• [TASK PROMPT] Whatever lies between the line with "Select the 'condemn' synonym chip" and the end of the data, both included, must be copied exactly and without pictures.

MATERIAL PROVIDED below:

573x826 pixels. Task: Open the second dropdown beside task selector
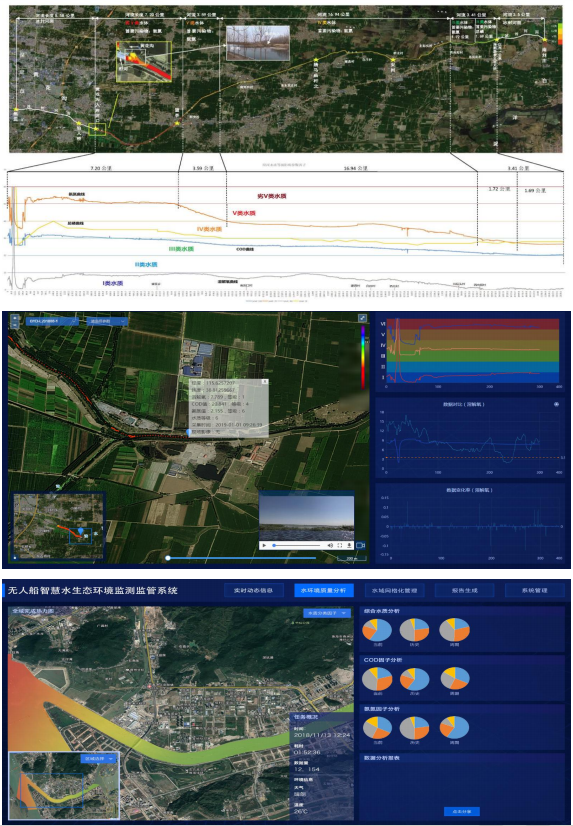[x=107, y=321]
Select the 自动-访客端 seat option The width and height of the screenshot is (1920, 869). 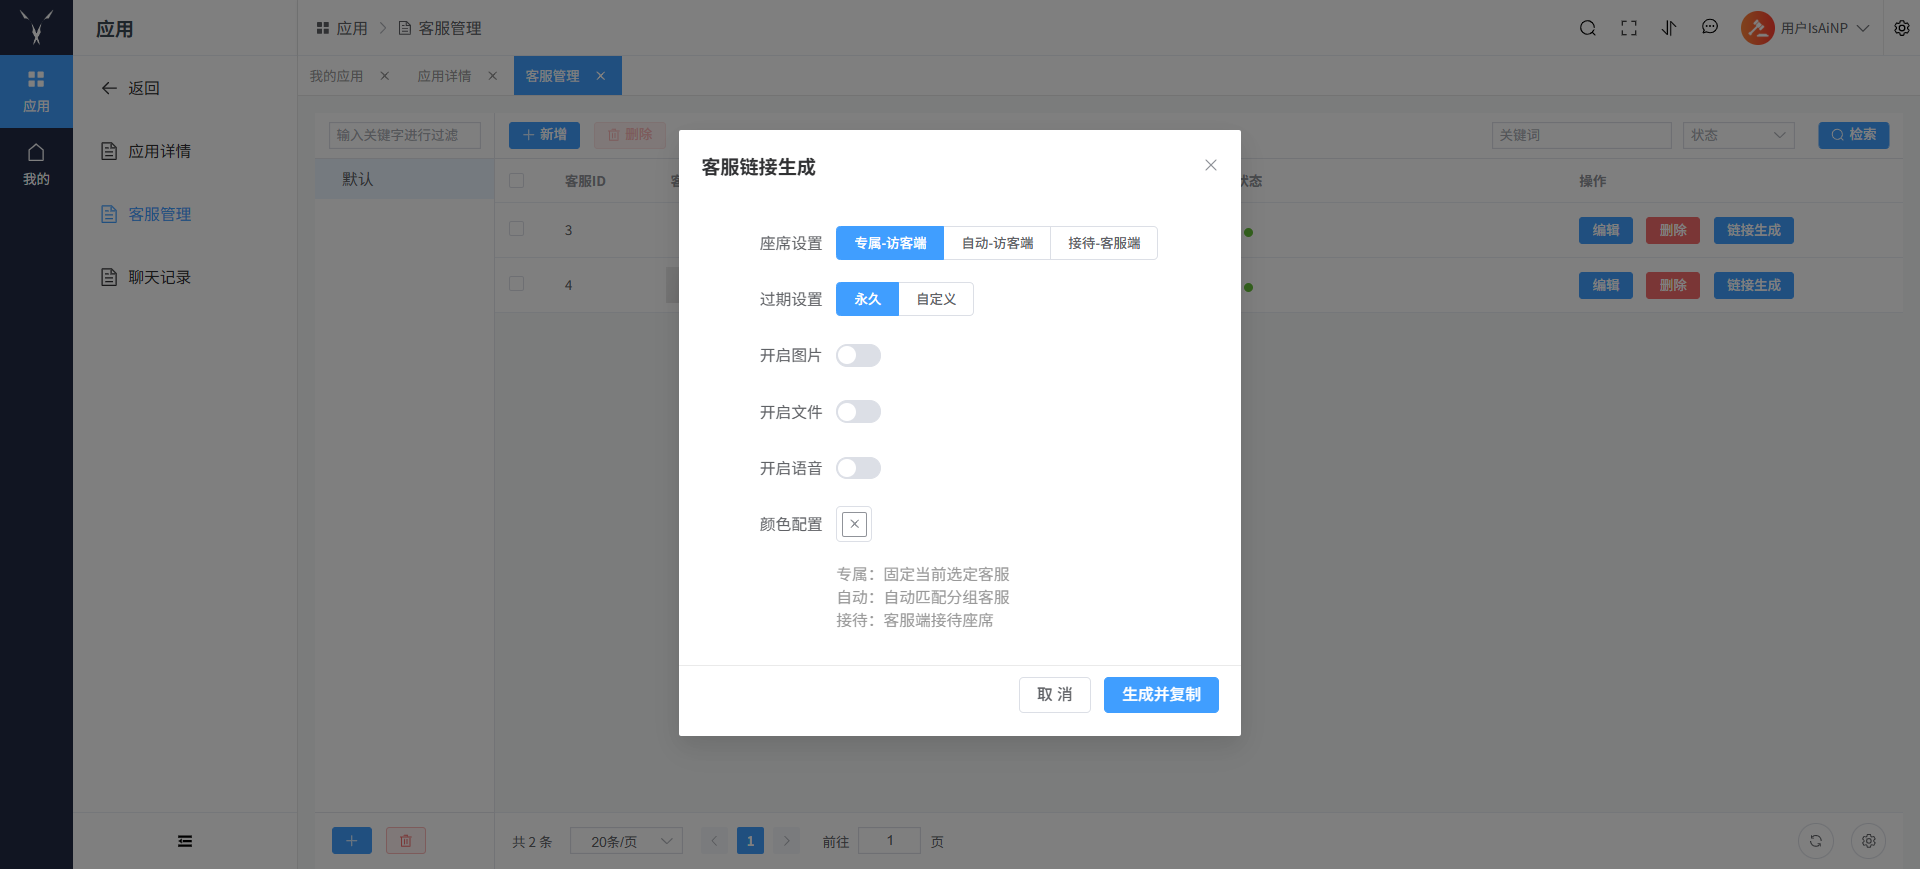coord(997,243)
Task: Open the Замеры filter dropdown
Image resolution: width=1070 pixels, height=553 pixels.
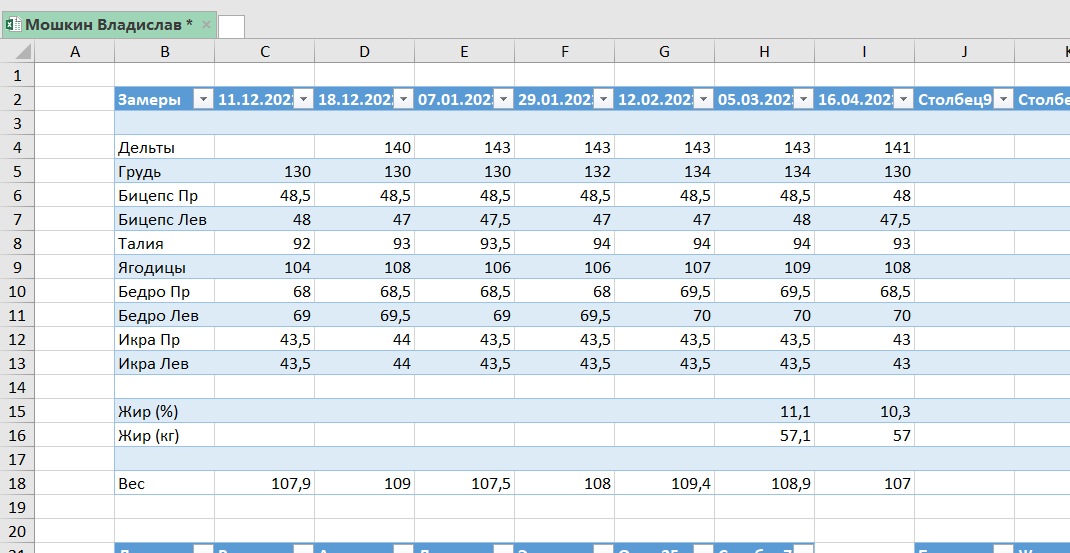Action: (x=203, y=100)
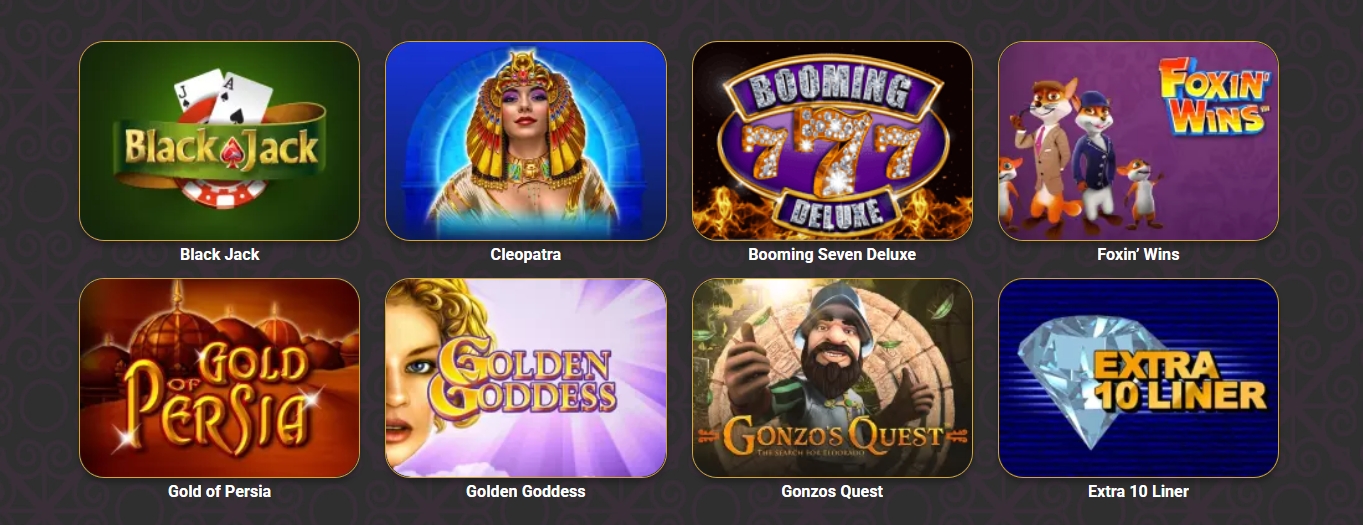Open the Black Jack game thumbnail
The image size is (1363, 525).
click(x=219, y=141)
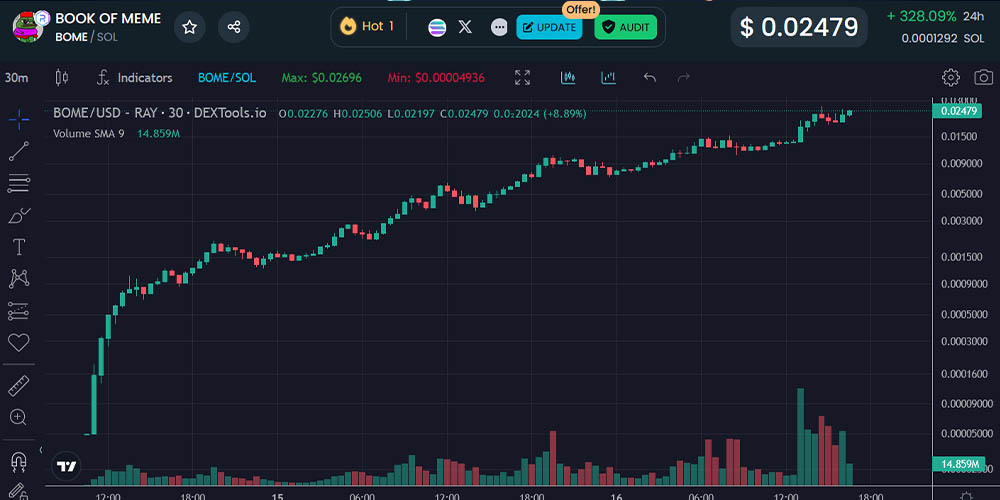The height and width of the screenshot is (500, 1000).
Task: Click the UPDATE button
Action: (x=549, y=27)
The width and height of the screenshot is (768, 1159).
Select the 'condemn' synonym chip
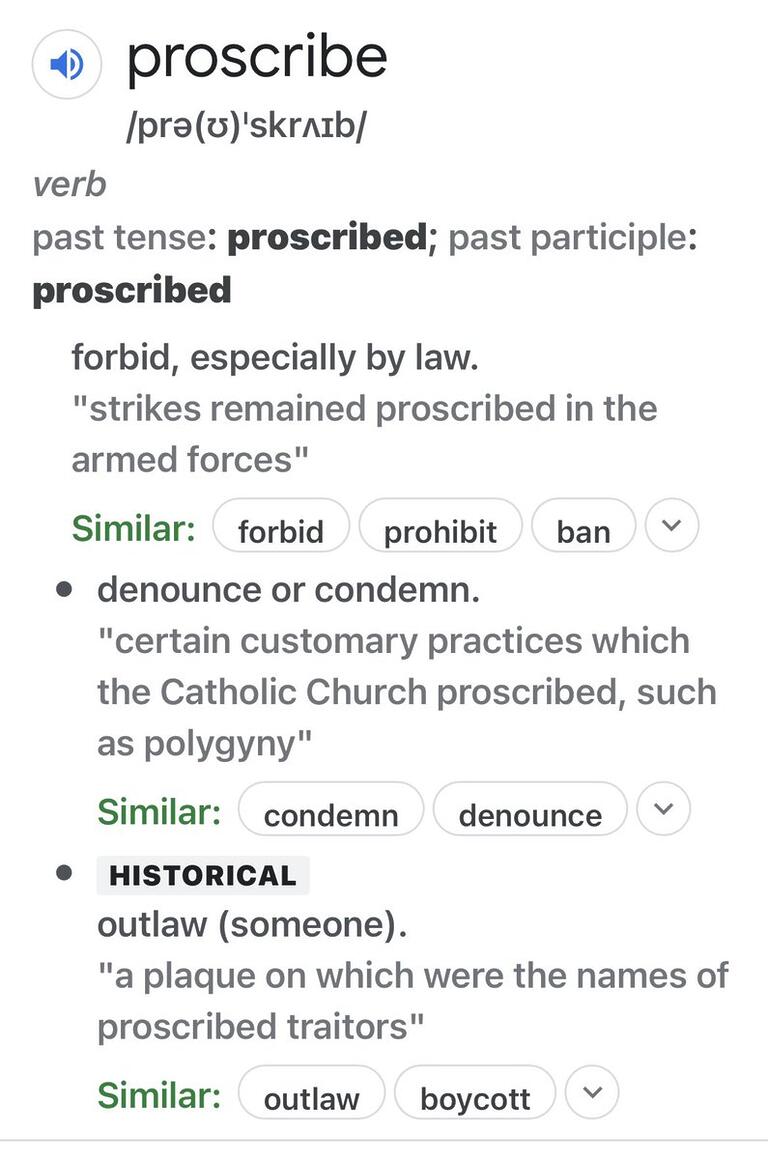point(331,809)
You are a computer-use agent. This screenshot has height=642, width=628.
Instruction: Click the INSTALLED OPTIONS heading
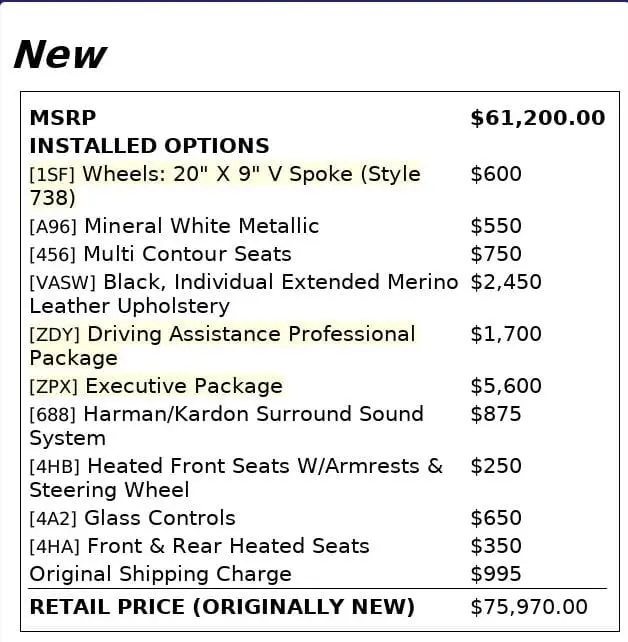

End of MATERIAL PROVIDED.

• [RESULT FOR THIS EXERCISE]
Select the 'condemn' synonym chip
point(331,809)
You are a computer-use agent. This screenshot has height=642, width=628.
Instruction: Click the INSTALLED OPTIONS heading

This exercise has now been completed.